(AVAILABLE DATA Opens)

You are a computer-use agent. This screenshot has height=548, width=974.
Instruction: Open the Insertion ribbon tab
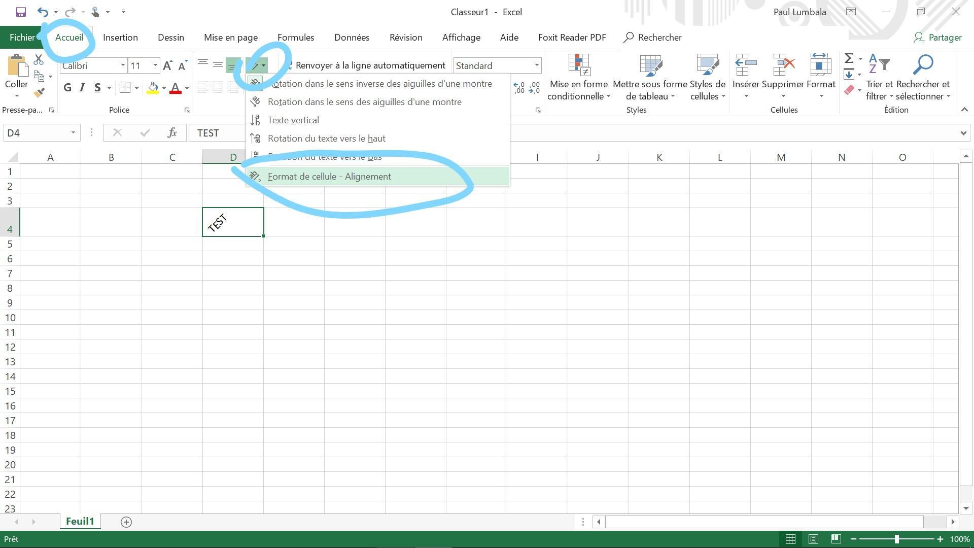coord(120,38)
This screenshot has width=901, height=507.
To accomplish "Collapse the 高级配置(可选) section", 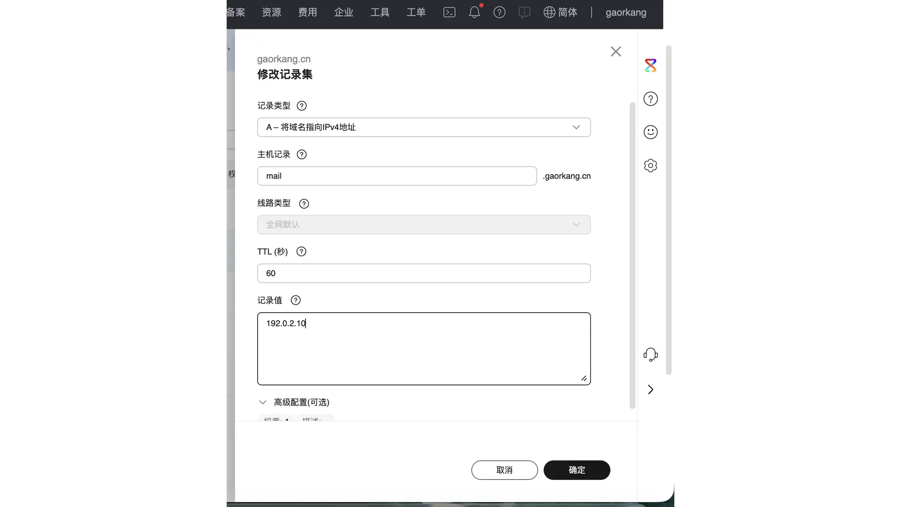I will 263,402.
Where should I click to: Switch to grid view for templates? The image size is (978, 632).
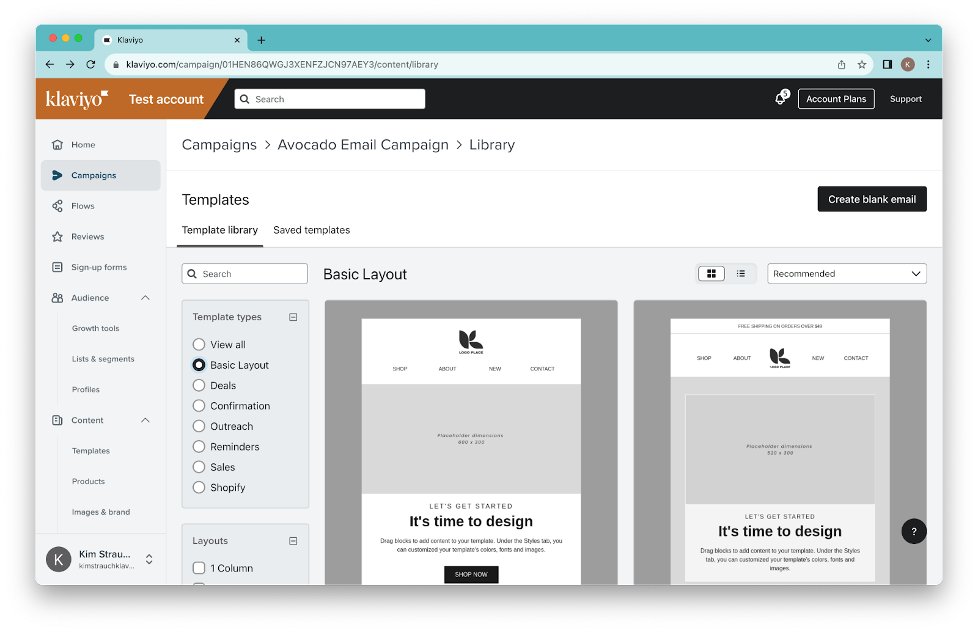[x=711, y=273]
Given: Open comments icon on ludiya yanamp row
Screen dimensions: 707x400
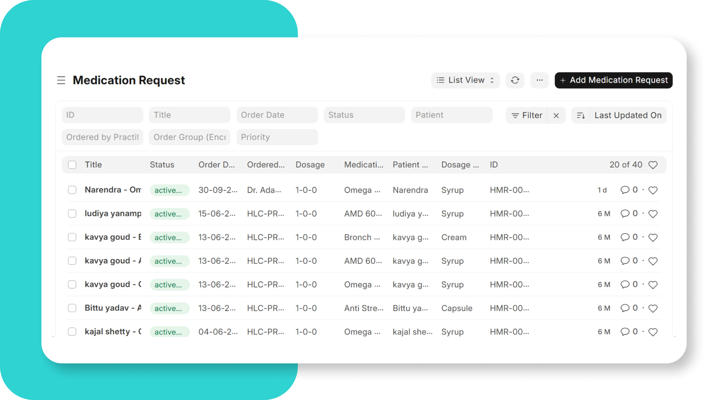Looking at the screenshot, I should coord(625,213).
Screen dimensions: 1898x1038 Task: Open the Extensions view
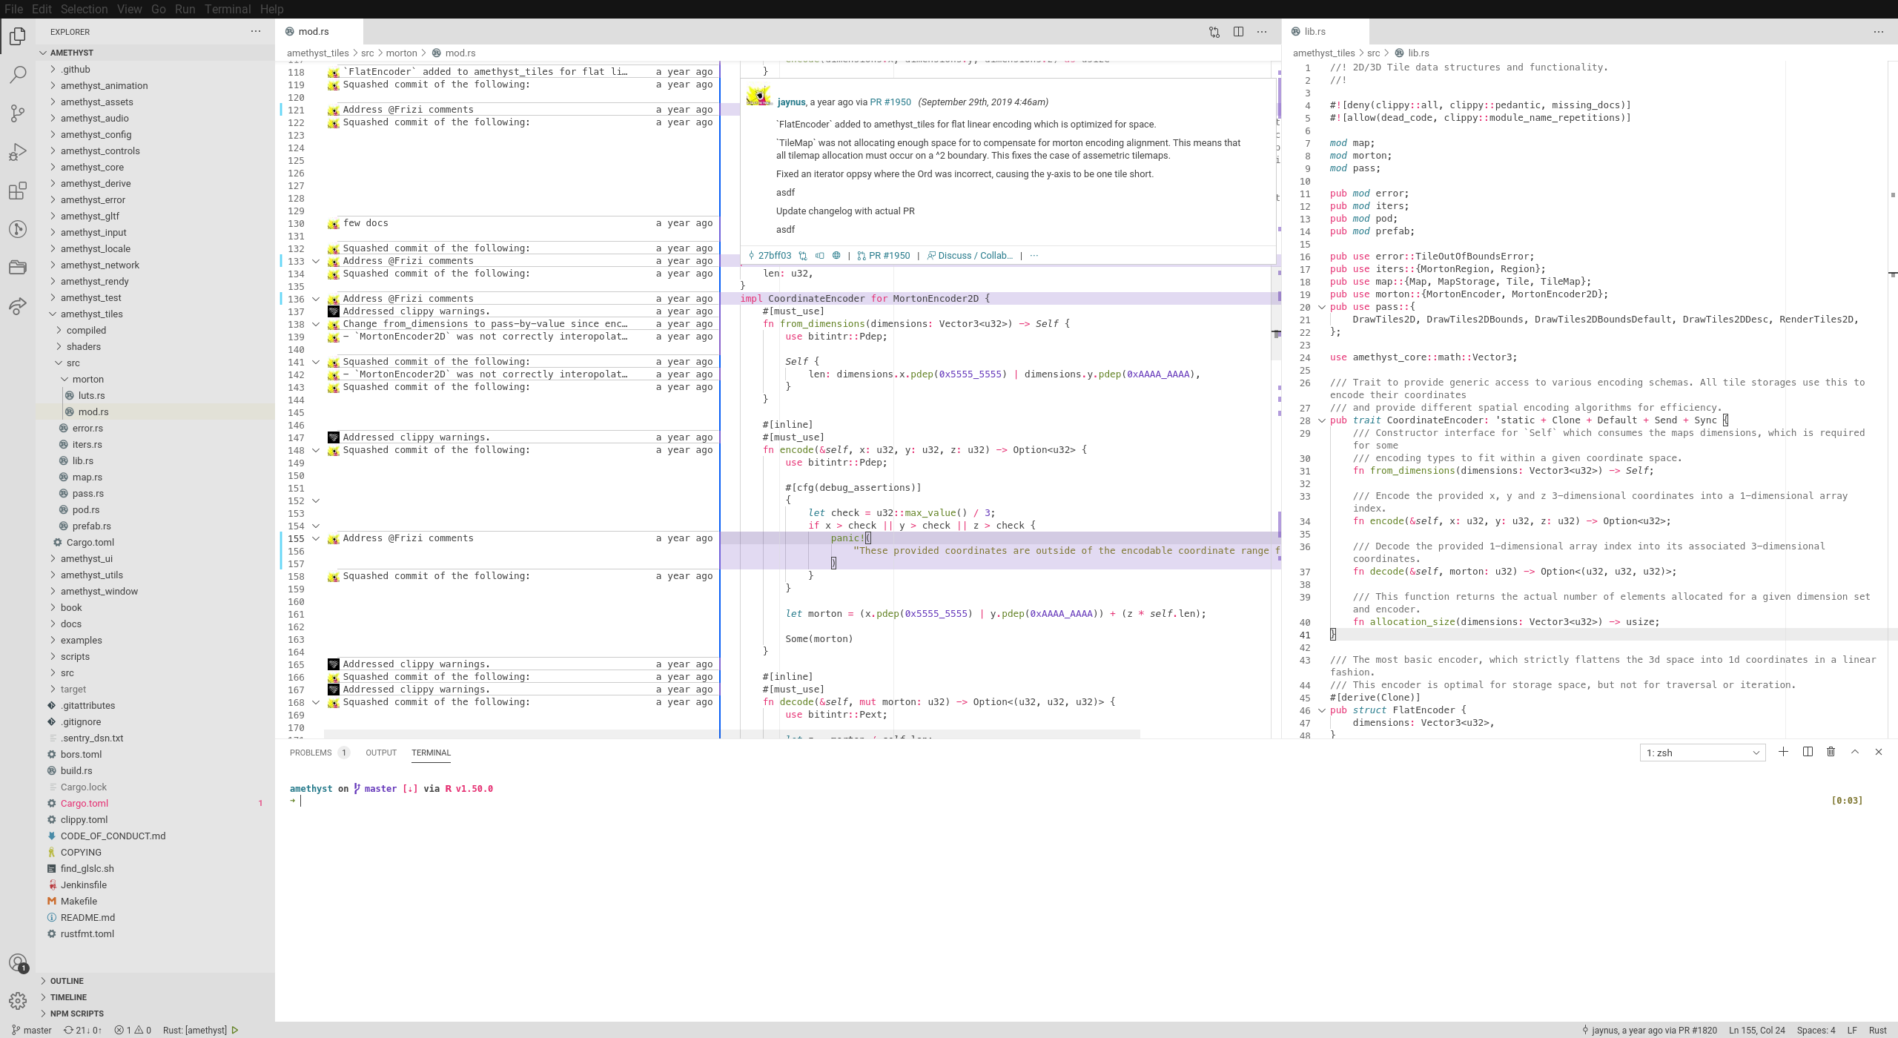click(x=18, y=191)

(AVAILABLE DATA Closes)

*TASK TO CARRY OUT*. Once you find the line that contains "Where should I", reproduce it and every line after it through the end of the entries above, exactly as written, with no pictures.

*ANSWER SECTION*.
Where should I click to: Switch to grid view for templates? The image size is (978, 632).
[x=711, y=273]
Given: Open comments icon on ludiya yanamp row
Screen dimensions: 707x400
Looking at the screenshot, I should coord(625,213).
Screen dimensions: 1898x1038 Task: Open the Extensions view
click(x=18, y=191)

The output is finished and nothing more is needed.